> _EXTRAIT DU TEXTE_:
※ ※ ※
Les différents traitements ont-ils des effets comparables sur le psychisme ?

V. C. : Non, car ils n’ont pas le même effet sur le corps. La chirurgie relève d’une forme de mutilation physique. Il faut ensuite apprendre à vivre avec un corps amputé, différent, l’image du corps est attaquée. Pour la chimiothérapie, les patients craignent beaucoup l’alopécie, qui les rendra “malades” aux yeux de tous. Un effet moins redouté mais tout aussi sournois est l’immense fatigue qu’ils ressentent. Ils devront apprendre à vivre avec une énergie très entamée. La radiothérapie est impressionnante, notamment pour les personnes claustrophobes. Les marques faites au feutre sur le corps par les soignants pour savoir où diriger les rayons sont parfois mal vécues. Il arrive aussi que la peau perde de sa sensibilité. Enfin, l’hormonothérapie bouleverse le cycle naturel de la vie. Pour une jeune femme, être ménopausée à 30 ans, surtout si elle n’a pas encore eu d’enfant, cela peut-être assez violent. Elle se sent précipitée vers la vieillesse, et donc vers la mort.

Quand les traitements sont finis, le moral, lui, met un peu plus de temps à revenir…

V. C. : Le temps physique et le temps psychique ne sont pas les mêmes… Après le cancer, il faut du temps pour “ré-aménager” sa vie. La maladie a bouleversé tous les repères qu’on avait construits : on s’est éloigné de son travail, on a souvent arrêté de faire du sport ou de pratiquer ses hobbies, les relations amicales se sont modifiées, celles avec la famille aussi. De plus, des proches qui étaient très présents pendant la maladie reprennent un peu plus le cours de leur vie. Les rendez-vous à l’hôpital ne rythment plus le quotidien. Il faut trouver une façon de rester soi malgré tous ces changements, malgré ce corps qui ne sera plus celui d’avant.
※ ※ ※
> _ENTRÉES FOURNIES_:
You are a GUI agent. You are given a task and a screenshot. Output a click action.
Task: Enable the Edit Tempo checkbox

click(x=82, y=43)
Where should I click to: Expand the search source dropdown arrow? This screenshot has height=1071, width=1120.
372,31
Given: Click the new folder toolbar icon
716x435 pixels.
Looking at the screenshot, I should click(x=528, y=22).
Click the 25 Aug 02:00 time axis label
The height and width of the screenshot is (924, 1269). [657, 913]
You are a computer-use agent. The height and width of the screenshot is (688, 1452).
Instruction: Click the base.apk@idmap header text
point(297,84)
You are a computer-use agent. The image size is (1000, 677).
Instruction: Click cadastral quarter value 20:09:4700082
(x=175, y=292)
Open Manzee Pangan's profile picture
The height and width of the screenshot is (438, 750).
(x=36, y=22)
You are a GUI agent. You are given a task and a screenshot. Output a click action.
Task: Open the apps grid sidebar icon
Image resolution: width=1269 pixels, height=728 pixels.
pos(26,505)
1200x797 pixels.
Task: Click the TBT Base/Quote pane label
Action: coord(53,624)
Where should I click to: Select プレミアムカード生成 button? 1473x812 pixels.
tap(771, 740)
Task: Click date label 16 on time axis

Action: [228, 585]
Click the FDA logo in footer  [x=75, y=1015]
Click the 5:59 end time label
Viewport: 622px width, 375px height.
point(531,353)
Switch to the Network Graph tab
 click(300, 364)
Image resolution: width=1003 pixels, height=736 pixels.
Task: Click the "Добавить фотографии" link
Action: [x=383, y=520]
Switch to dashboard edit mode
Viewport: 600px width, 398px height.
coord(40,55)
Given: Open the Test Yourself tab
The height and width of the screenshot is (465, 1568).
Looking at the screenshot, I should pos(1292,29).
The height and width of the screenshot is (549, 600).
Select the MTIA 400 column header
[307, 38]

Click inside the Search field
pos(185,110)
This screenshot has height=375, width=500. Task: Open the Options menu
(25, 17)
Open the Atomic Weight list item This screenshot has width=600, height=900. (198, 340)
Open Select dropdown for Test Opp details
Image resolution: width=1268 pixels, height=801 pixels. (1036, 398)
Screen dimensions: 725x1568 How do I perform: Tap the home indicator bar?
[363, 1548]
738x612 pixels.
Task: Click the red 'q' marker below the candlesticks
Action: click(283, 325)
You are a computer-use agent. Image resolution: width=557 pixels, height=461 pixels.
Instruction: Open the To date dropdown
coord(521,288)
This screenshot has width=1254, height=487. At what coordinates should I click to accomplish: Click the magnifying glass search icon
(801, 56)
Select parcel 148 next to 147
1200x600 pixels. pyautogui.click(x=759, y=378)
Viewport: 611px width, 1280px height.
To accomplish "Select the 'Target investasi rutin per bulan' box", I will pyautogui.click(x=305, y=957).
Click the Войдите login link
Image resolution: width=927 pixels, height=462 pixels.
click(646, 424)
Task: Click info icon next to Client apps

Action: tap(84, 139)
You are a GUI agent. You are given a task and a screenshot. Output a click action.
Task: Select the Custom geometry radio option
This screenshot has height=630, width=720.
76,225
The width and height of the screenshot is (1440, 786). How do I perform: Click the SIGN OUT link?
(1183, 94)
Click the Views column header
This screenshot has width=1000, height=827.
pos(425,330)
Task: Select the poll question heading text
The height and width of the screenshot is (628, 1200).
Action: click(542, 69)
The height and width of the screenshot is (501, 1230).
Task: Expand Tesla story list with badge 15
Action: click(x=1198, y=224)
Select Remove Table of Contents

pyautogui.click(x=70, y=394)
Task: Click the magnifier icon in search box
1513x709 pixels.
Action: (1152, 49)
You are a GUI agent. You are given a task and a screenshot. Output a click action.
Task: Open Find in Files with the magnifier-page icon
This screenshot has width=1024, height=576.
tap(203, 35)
※ ※ ※
> _CONSIGNE_:
Reprenez, s'il vous plaît, l'entretien sur les répercussions psychologiques du cancer et de ses traitements juste après sa dernière phrase.

> _RÉSULTAT DE L'EXERCICE_:
Comment les soignants, et notamment les Idels, peuvent-ils épauler les patients dans ce « marathon psychique » ?

V. C. : Les infirmières libérales ont un rôle primordial, car elles font partie du corps soignant, mais en dehors du cocon que peut représenter l’hôpital. Elles font le lien entre les deux mondes, tout en entrant dans l’intimité des patients. Les patients regardent les soignants les regarder, surtout dans cette période où leur identité est ébranlée. Un regard professionnel et empathique est donc précieux à ce moment-là pour les patients. Les infirmières pourront avoir des mots professionnels qui rassurent, comme “à trois jours, c’est normal d’avoir une marque”, etc. La posture la plus appropriée est d’être dans l’empathie sans pitié, dans la bienveillance sans plainte et dans l’observation professionnelle sans scrutation. Je conseille d’ailleurs de se renseigner a minima sur le patient avant de le rencontrer pour la première fois, pour préparer cette consultation et éviter des mouvements involontaires de saisissement psychique.

Pourquoi est-il primordial de respecter leur pudeur ?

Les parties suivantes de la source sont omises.